Task » Exactly as given, reproduce the records in full.

(Data for the task)

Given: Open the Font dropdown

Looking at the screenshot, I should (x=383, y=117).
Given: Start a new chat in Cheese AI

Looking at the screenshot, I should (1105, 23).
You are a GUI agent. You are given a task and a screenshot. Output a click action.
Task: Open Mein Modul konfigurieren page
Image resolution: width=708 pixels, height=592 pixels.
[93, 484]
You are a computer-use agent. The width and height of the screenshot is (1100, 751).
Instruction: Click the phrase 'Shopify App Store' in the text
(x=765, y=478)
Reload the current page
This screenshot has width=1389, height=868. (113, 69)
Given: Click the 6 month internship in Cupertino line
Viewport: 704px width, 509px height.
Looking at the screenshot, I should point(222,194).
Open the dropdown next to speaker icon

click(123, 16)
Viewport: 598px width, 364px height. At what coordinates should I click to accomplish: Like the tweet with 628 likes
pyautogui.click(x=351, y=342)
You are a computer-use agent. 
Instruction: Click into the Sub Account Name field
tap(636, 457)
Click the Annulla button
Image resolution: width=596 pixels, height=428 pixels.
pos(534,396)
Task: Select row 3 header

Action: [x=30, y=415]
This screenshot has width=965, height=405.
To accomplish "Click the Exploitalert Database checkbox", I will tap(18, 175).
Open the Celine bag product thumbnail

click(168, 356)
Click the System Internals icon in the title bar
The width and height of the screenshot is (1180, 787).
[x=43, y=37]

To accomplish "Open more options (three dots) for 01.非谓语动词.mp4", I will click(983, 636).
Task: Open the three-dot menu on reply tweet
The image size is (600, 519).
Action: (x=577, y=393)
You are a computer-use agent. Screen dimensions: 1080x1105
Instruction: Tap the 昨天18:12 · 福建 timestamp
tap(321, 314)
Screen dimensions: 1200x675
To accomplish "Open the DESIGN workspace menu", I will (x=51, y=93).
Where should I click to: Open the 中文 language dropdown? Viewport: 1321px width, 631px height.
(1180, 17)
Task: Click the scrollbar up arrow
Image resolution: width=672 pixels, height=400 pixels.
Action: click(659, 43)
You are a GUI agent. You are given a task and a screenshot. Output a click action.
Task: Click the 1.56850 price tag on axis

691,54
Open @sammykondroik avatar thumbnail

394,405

(End Data for the task)

Solution below »
Given: Open the Font dropdown

Looking at the screenshot, I should (x=383, y=117).
Given: Start a new chat in Cheese AI

Looking at the screenshot, I should (1105, 23).
You are a GUI agent. You are given a task and a screenshot. Output a click action.
Task: Open Mein Modul konfigurieren page
Image resolution: width=708 pixels, height=592 pixels.
[93, 484]
You are a computer-use agent. The width and height of the screenshot is (1100, 751).
Instruction: Click the phrase 'Shopify App Store' in the text
(x=765, y=478)
Reload the current page
This screenshot has width=1389, height=868. (113, 69)
Given: Click the 6 month internship in Cupertino line
Viewport: 704px width, 509px height.
Looking at the screenshot, I should point(222,194).
Open the dropdown next to speaker icon

click(123, 16)
Viewport: 598px width, 364px height. At what coordinates should I click to accomplish: Like the tweet with 628 likes
pyautogui.click(x=351, y=342)
You are a computer-use agent. 
Instruction: Click into the Sub Account Name field
tap(636, 457)
Click the Annulla button
Image resolution: width=596 pixels, height=428 pixels.
pos(534,396)
Task: Select row 3 header

Action: [x=30, y=415]
This screenshot has width=965, height=405.
To accomplish "Click the Exploitalert Database checkbox", I will tap(18, 175).
Open the Celine bag product thumbnail

click(168, 356)
Click the System Internals icon in the title bar
The width and height of the screenshot is (1180, 787).
[x=43, y=37]

To accomplish "Open more options (three dots) for 01.非谓语动词.mp4", I will click(983, 636).
Task: Open the three-dot menu on reply tweet
The image size is (600, 519).
Action: (x=577, y=393)
You are a computer-use agent. Screen dimensions: 1080x1105
Instruction: Tap the 昨天18:12 · 福建 timestamp
tap(321, 314)
Screen dimensions: 1200x675
To accomplish "Open the DESIGN workspace menu", I will (x=51, y=93).
Where should I click to: Open the 中文 language dropdown? Viewport: 1321px width, 631px height.
(1180, 17)
Task: Click the scrollbar up arrow
Image resolution: width=672 pixels, height=400 pixels.
Action: click(659, 43)
You are a GUI agent. You are given a task and a screenshot. Output a click action.
Task: Click the 1.56850 price tag on axis

691,54
Open @sammykondroik avatar thumbnail

394,405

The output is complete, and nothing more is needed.